*** Opening Study material ***
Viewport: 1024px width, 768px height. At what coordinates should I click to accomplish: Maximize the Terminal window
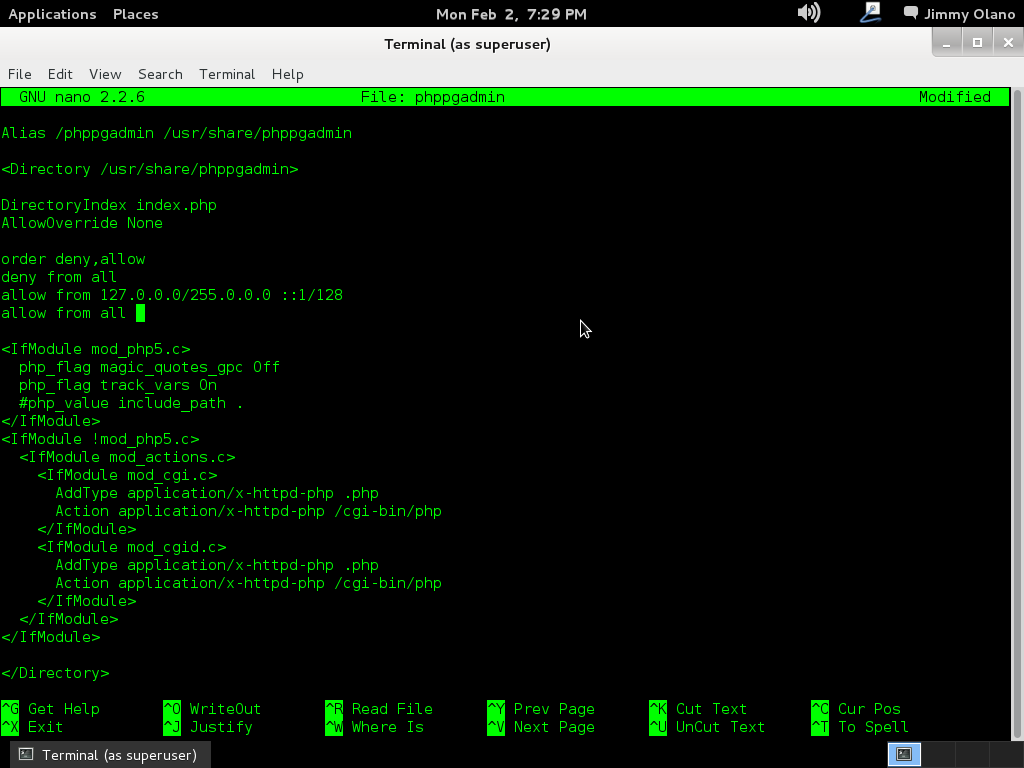coord(977,42)
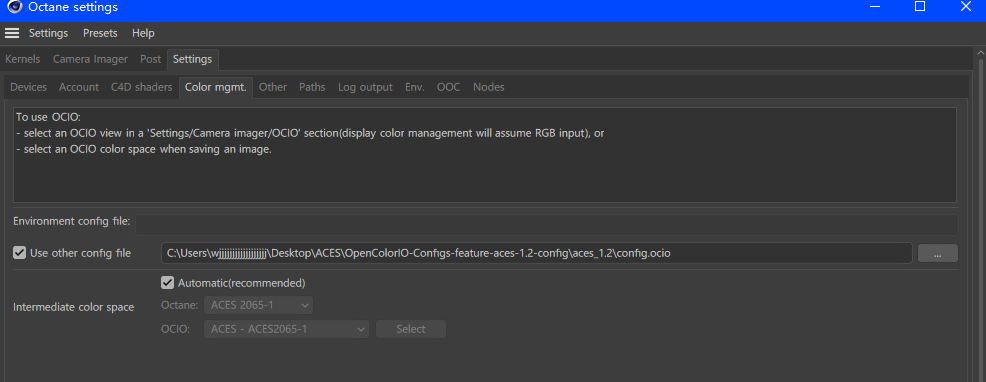
Task: Open the hamburger menu icon
Action: 12,33
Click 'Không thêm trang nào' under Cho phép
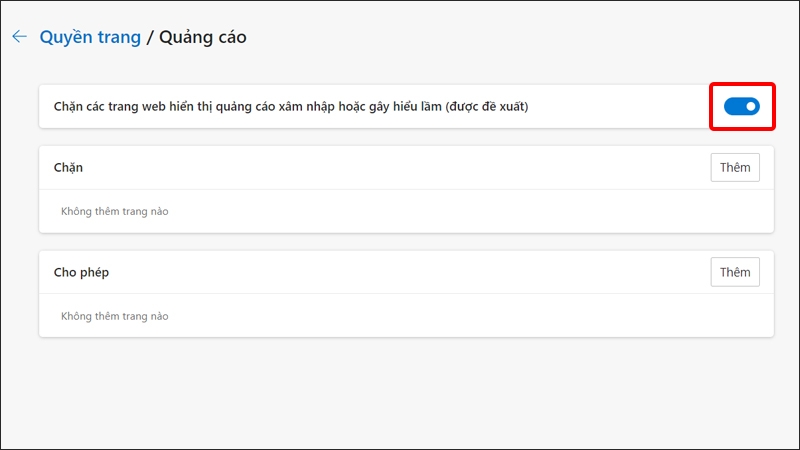This screenshot has width=800, height=450. tap(114, 316)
*** Closing Study material ***
Task objective: Please set the records down again exactly as written. The pictures should not be included.

Your response:
Viewport: 1024px width, 768px height. At what coordinates should I click to accomplish: Maximize the Terminal window
coord(977,42)
Task: Open the hamburger menu icon
Action: 12,33
Click 'Không thêm trang nào' under Cho phép
This screenshot has width=800, height=450. tap(114, 316)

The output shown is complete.